2. Closed medical record review on 08/28/2025 for Patient #14 (Pt) revealed a 62-year-old patient that was admitted on 08/06/2025 at 0046 with a diagnosis of encephalopathy (a disease that alters brain function, often caused by infection) and shock (a life-threatening condition where the internal organs do not receive adequate blood flow) with unclear etiology (cause). Record review revealed an arterial line (a catheter that is inserted into the artery to continuously monitor blood pressure and obtain blood samples) was placed on 08/25/2025 at 0325. Review of the Restraint Record on 08/25/2025 at 0700 revealed a left-sided soft wrist restraint and a right-sided unsecured mitt (a soft padded glove) were "continued." Review failed to reveal the date and time restraints were initiated or monitoring of restraints prior to 0700. Review of the Restraint Record revealed the left-sided soft wrist restraint and the right-sided unsecured mitt were "continued" at 0900 and restraints were discontinued on 08/25/2025 at 1030. Review of the Death Discharge Summary on 08/25/2025 at 1409 revealed Pt #14 passed away at 1359 with a diagnosis of septic shock (a wide-spread, life-threatening infection that causes organ failure).

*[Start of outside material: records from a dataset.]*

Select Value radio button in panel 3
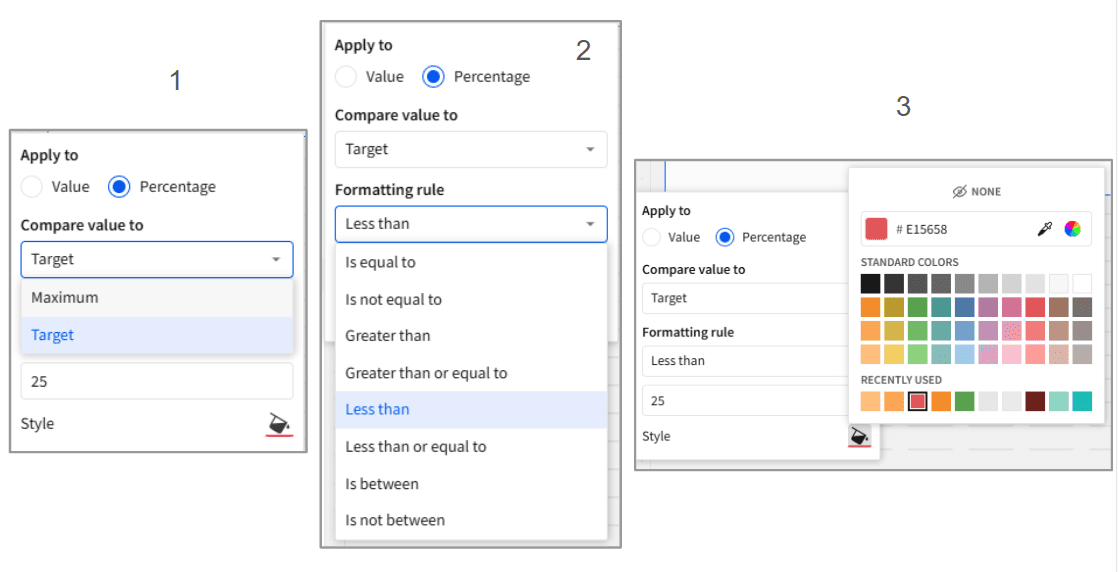The width and height of the screenshot is (1118, 572). (x=653, y=237)
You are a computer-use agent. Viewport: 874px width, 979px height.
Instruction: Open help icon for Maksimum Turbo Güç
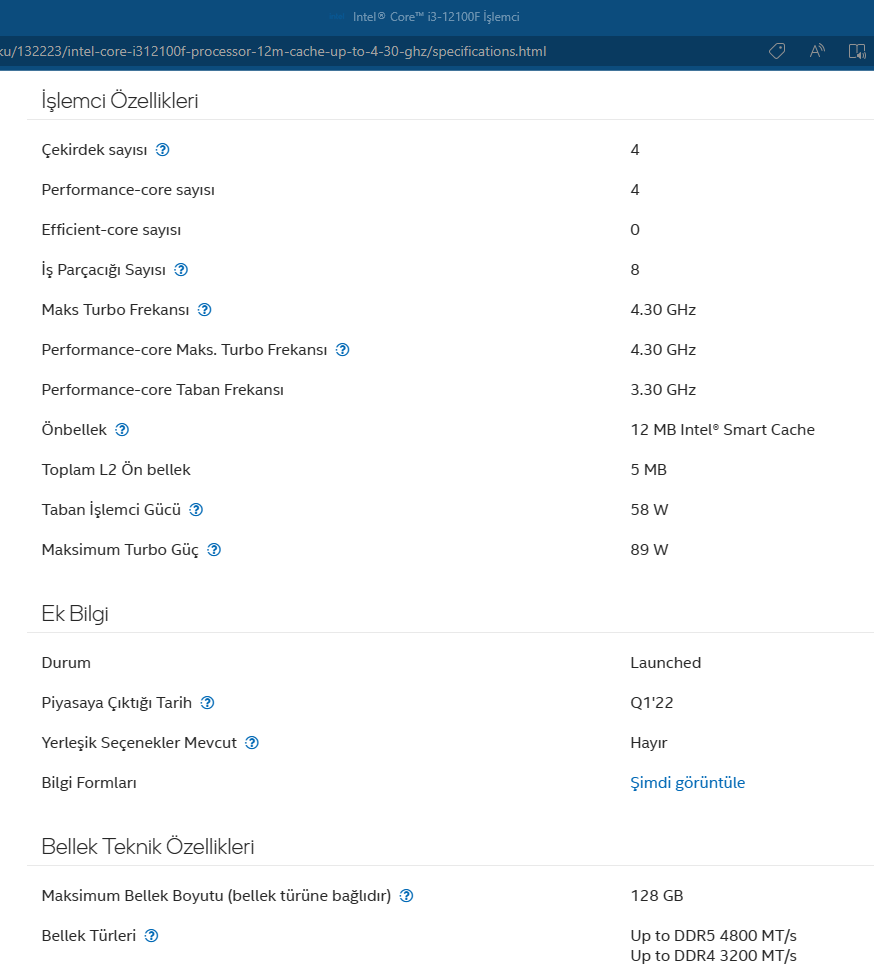click(x=214, y=550)
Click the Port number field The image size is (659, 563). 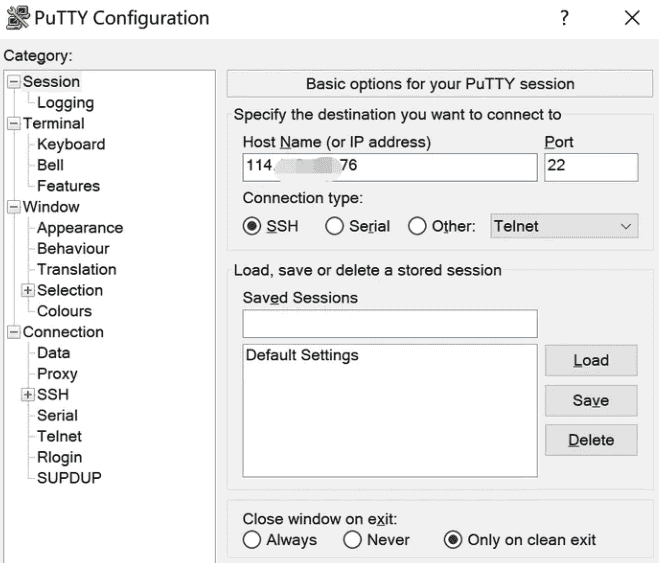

Telephone interview on 08/28/2025 at 1240 with Registered Nurse #1 (RN) revealed the patient had a right-sided unsecured mitt and a left-sided soft wrist restraint applied when RN #1 first entered the patient's room on the morning of 08/25/2025 at 0700. RN #1 revealed the restraints were applied by the patient's previous nurse (RN #2).

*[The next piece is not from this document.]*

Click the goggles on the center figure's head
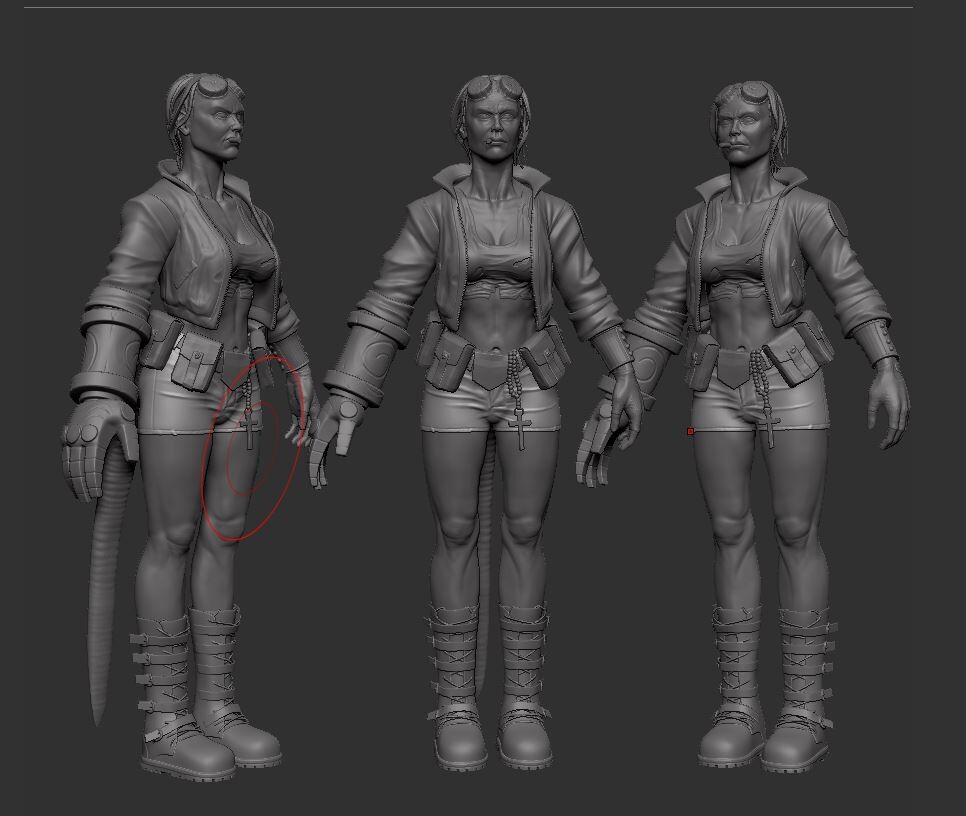This screenshot has width=966, height=816. tap(488, 88)
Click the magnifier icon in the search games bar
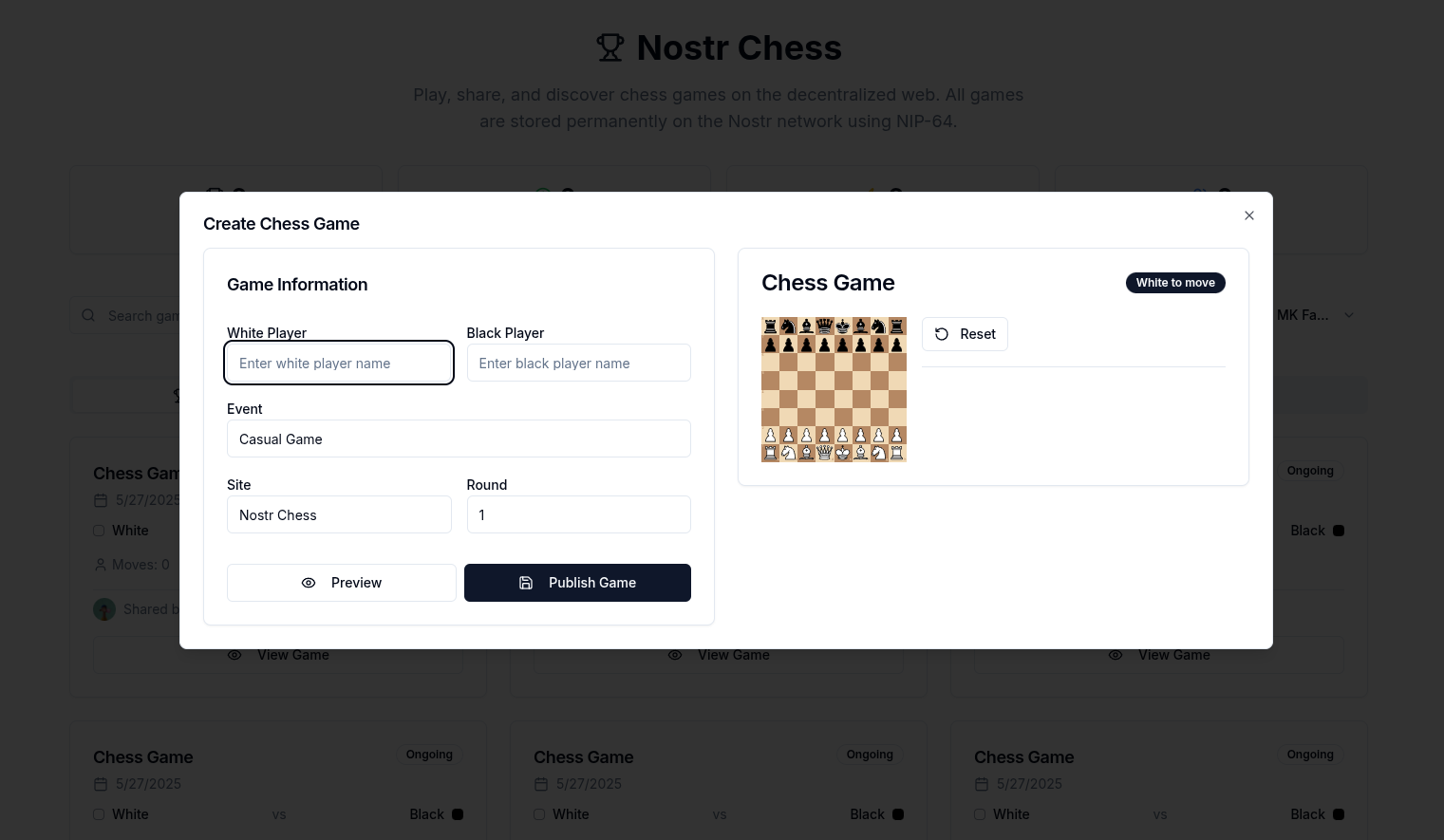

Telephone interview on 08/28/2025 at 1306 with RN #2 revealed a right-sided unsecured mitt and a left-sided soft wrist restraint were applied within 30 minutes of an arterial line being placed, at approximately 0400 on 08/25/2025. Interview revealed RN #2 was not sure why restraint application and monitoring was not documented from 0400 until 0700 but stated it had been a "difficult morning" due to the patient's condition. Non-violent restraint monitoring was normally documented every 2 hours.
In summary, non-violent restraints were initiated for Pt #14 on 08/25/2025 at approximately 0400 per interview with RN #2. Record review failed to reveal evidence that Pt #14 was assessed upon initiation of restraints or monitored from 0400 until 0700 (approximately 3 hours and 26) per hospital policy.